** Opening GIVEN ENTRIES block **

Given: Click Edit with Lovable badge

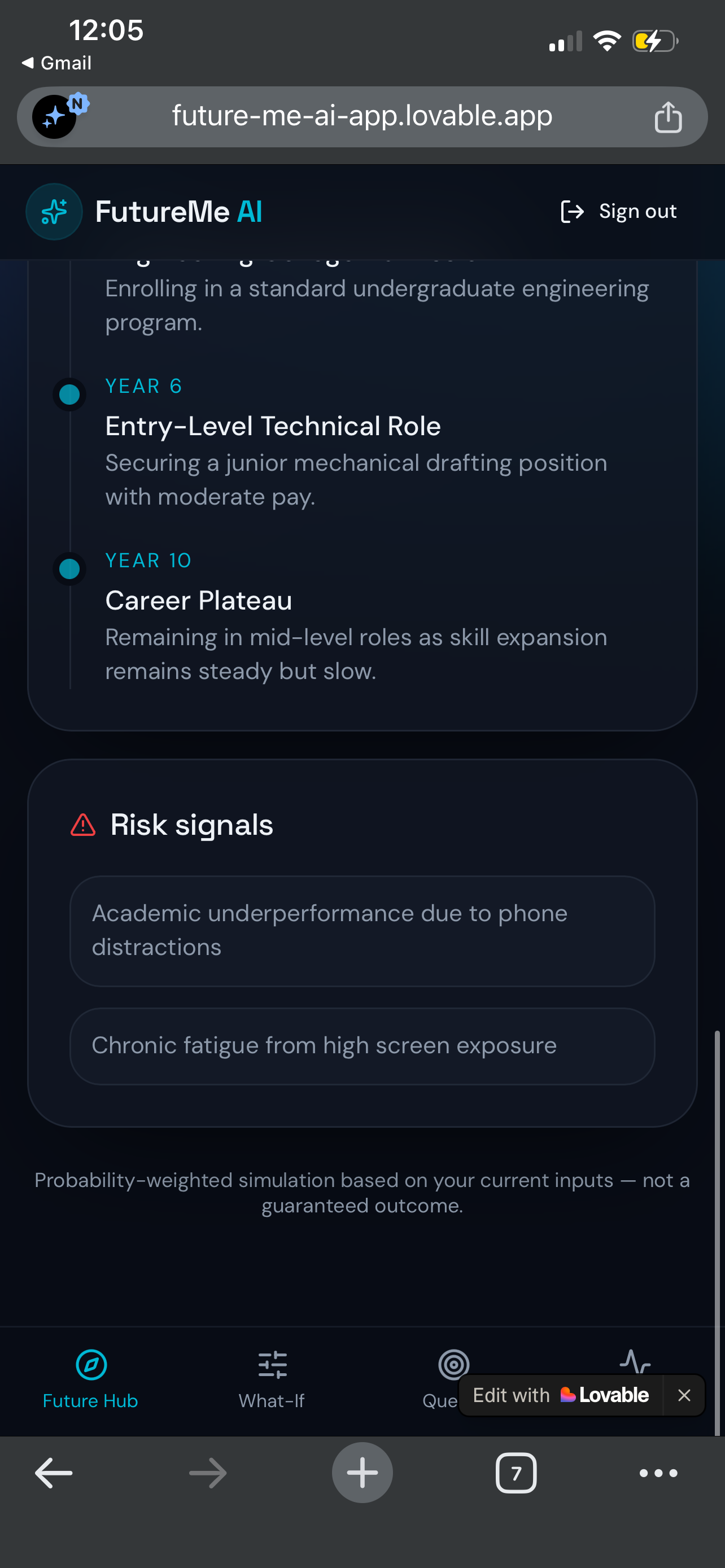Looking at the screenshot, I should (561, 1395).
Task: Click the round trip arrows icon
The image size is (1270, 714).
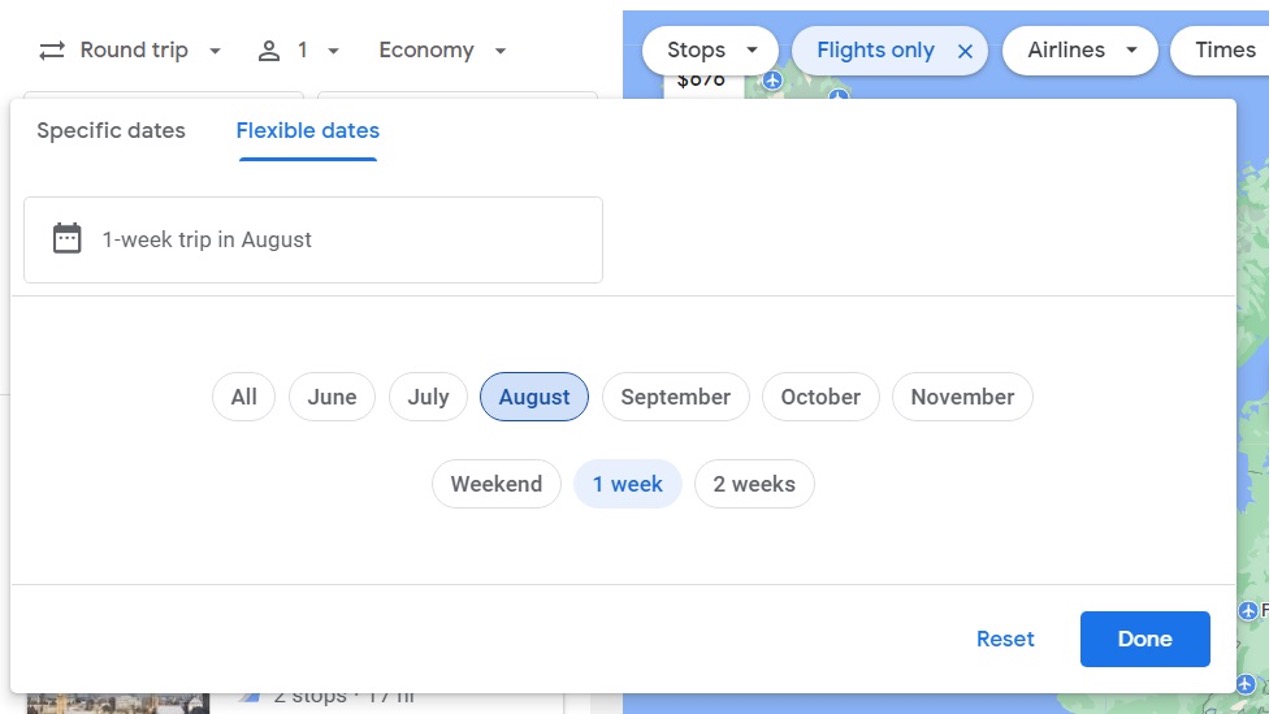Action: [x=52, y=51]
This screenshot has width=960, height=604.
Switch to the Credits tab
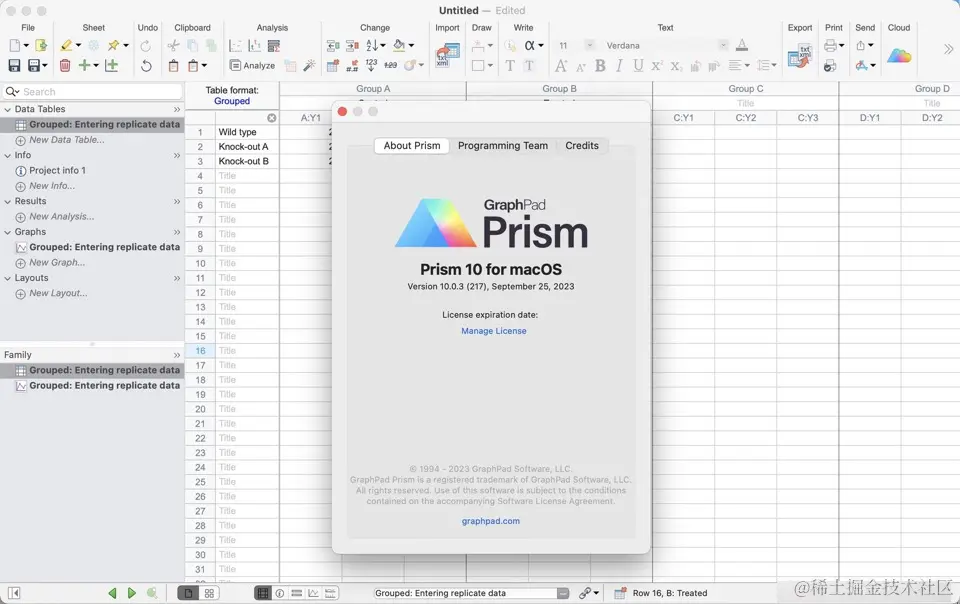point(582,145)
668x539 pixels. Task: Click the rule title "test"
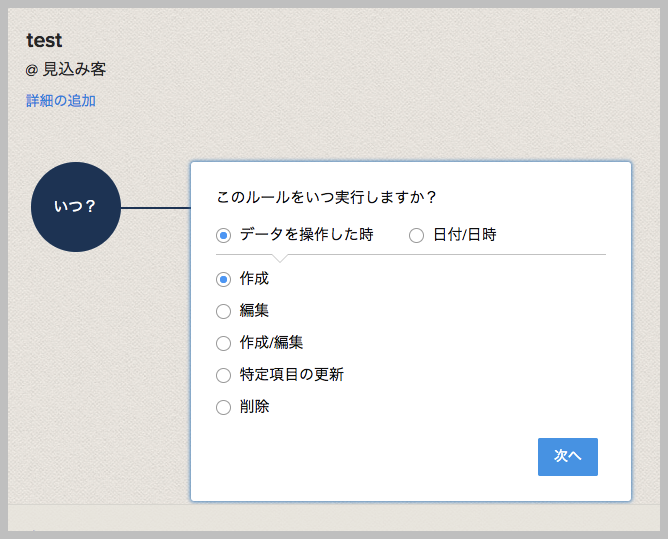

** Closing GIVEN ENTRIES block **
** Opening GIVEN ENTRIES block **

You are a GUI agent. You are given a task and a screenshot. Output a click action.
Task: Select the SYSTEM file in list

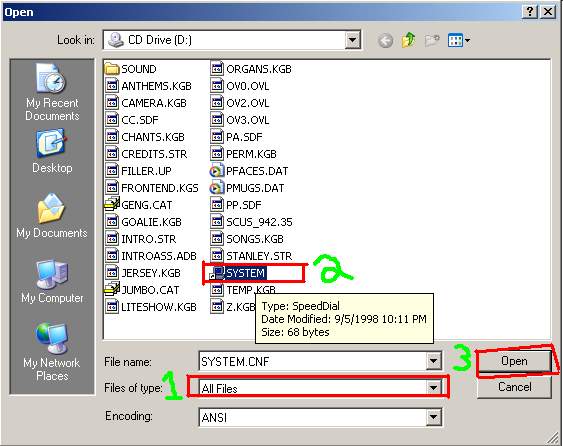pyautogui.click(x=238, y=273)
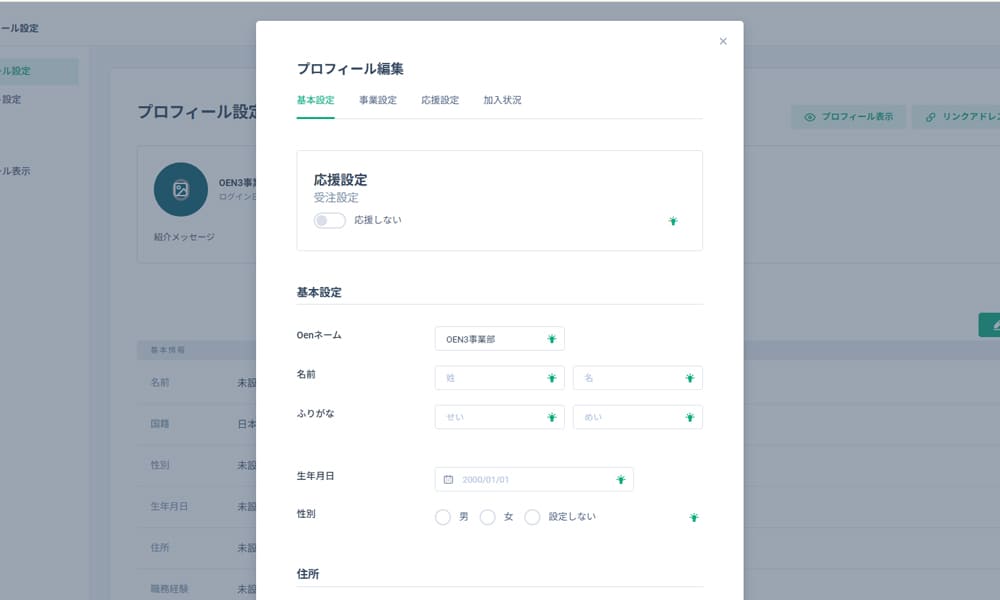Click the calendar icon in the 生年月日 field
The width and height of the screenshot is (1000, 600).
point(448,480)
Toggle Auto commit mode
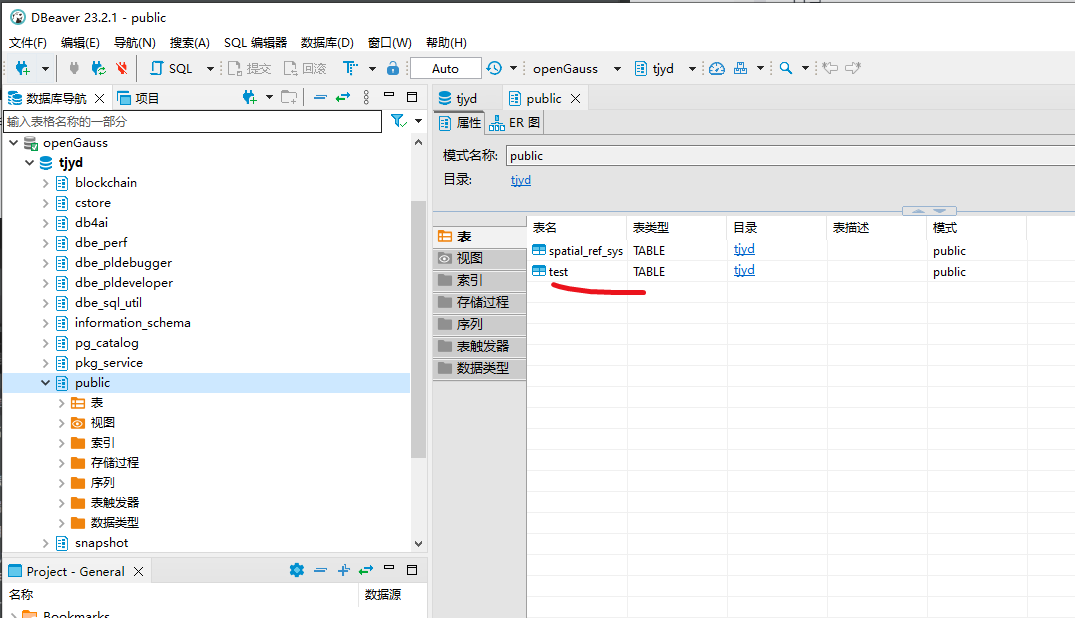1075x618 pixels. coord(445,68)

** Closing GIVEN ENTRIES block **

Reproduce exactly, with no pictures, the lines above from the one holding "Switch to the Credits tab" to the one holding "668x539 pixels. Task: Click", inclusive.

> SOLUTION BELOW:
Switch to the Credits tab
point(582,145)
668x539 pixels. Task: Click the rule title "test"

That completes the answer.